* _YOUR TASK_
In the entries that follow, repeat exactly the lines from the one that has "644x832 pixels." through the one that has "The height and", but omit pictures.

* _INPUT RECORDS_
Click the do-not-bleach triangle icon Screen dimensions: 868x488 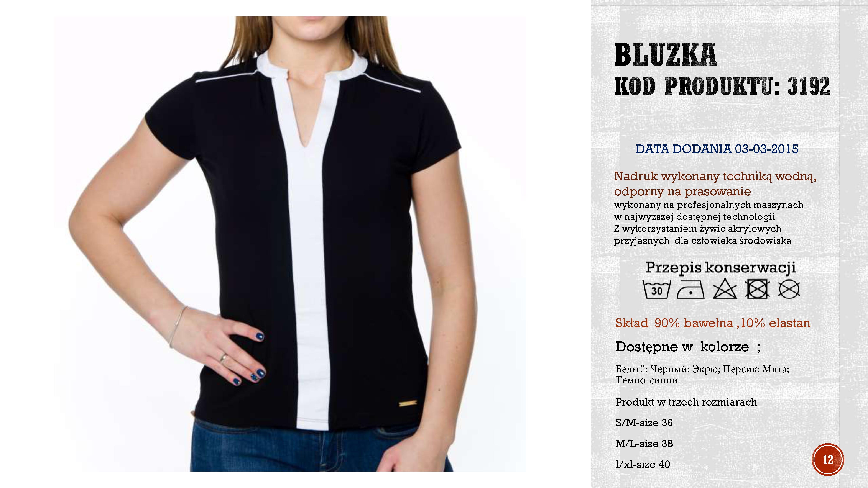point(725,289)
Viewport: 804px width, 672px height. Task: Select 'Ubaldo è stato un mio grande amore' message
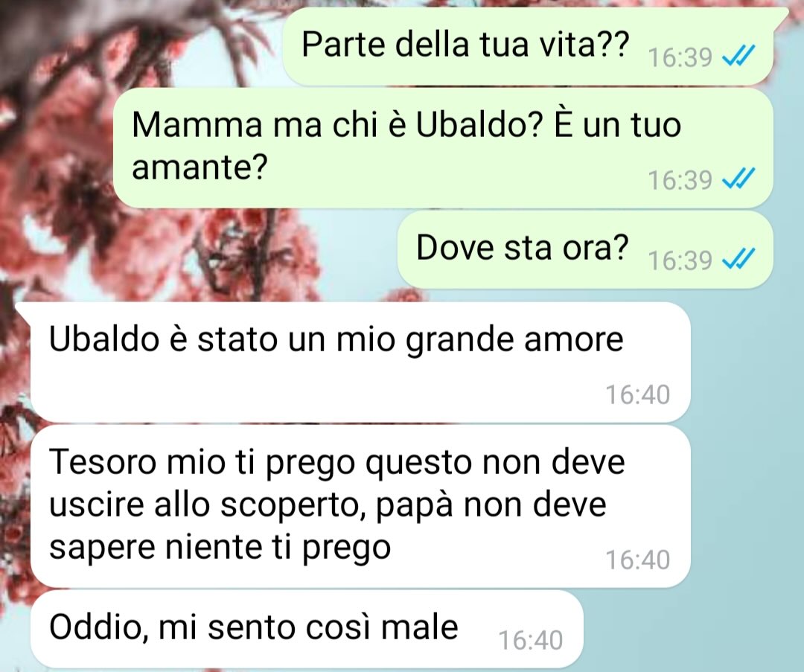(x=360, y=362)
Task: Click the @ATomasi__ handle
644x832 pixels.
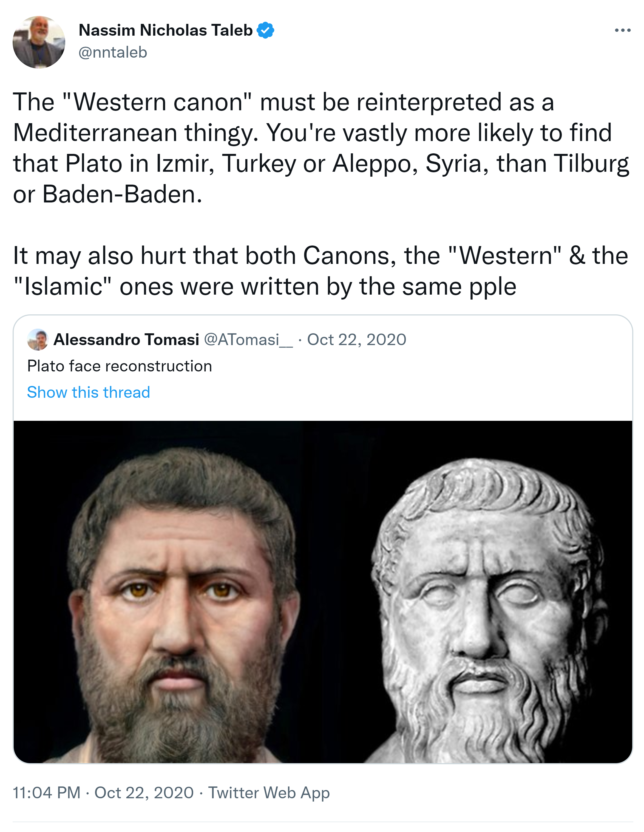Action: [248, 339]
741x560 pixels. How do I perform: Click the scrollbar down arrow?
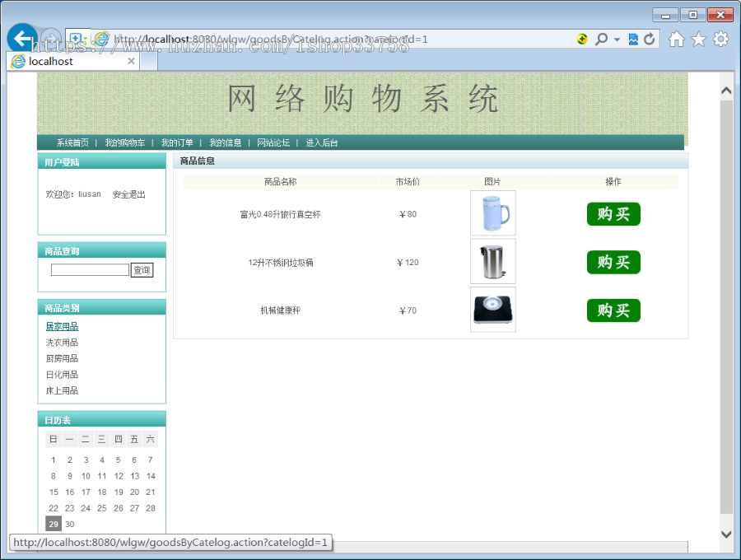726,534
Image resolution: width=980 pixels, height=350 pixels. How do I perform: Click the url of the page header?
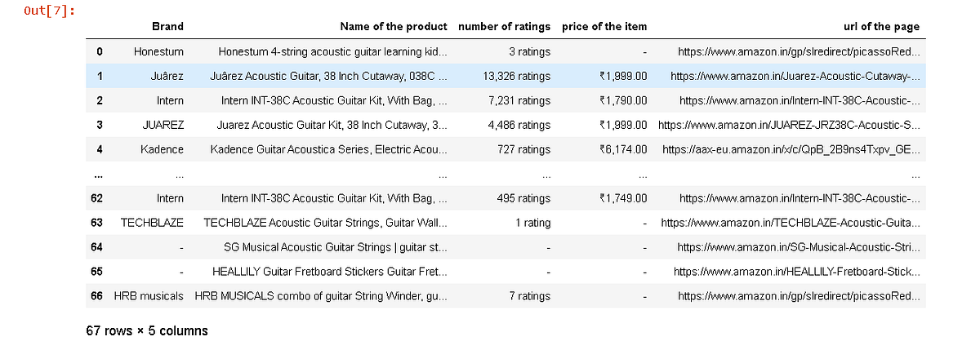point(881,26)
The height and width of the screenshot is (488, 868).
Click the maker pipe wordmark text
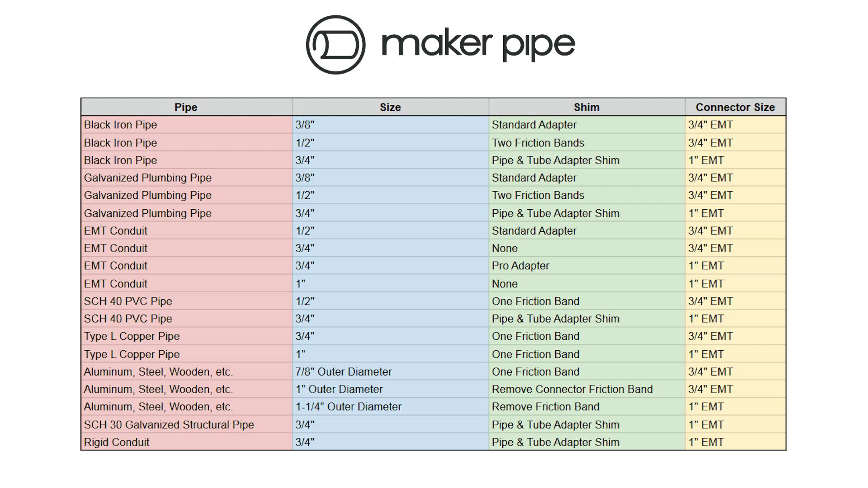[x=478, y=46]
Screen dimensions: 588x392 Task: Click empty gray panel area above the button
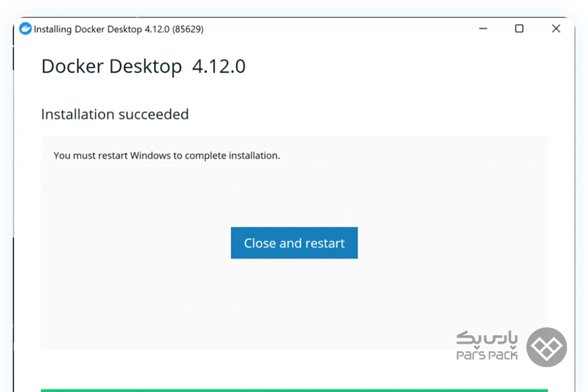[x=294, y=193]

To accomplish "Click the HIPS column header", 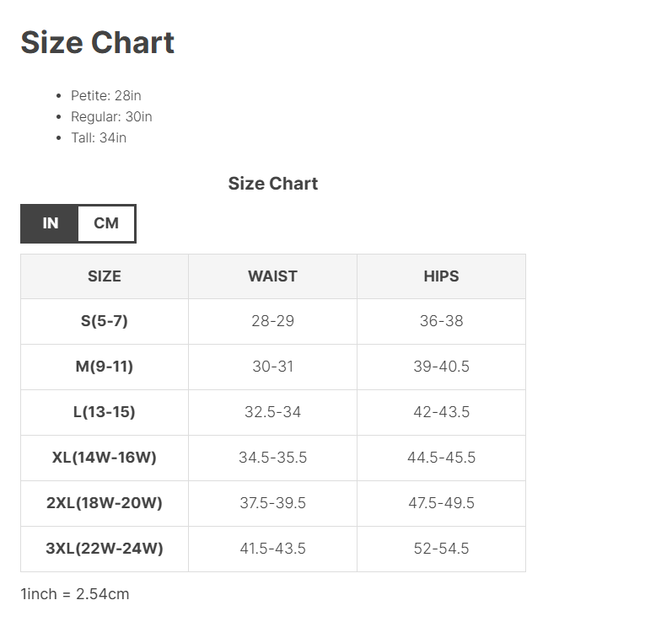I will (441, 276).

* _RESPONSE BELOW_
644x832 pixels.
Action: [248, 339]
741x560 pixels. How do I perform: Click the scrollbar down arrow?
726,534
Image resolution: width=980 pixels, height=350 pixels. How do I perform: Click the url of the page header?
point(881,26)
The height and width of the screenshot is (488, 868).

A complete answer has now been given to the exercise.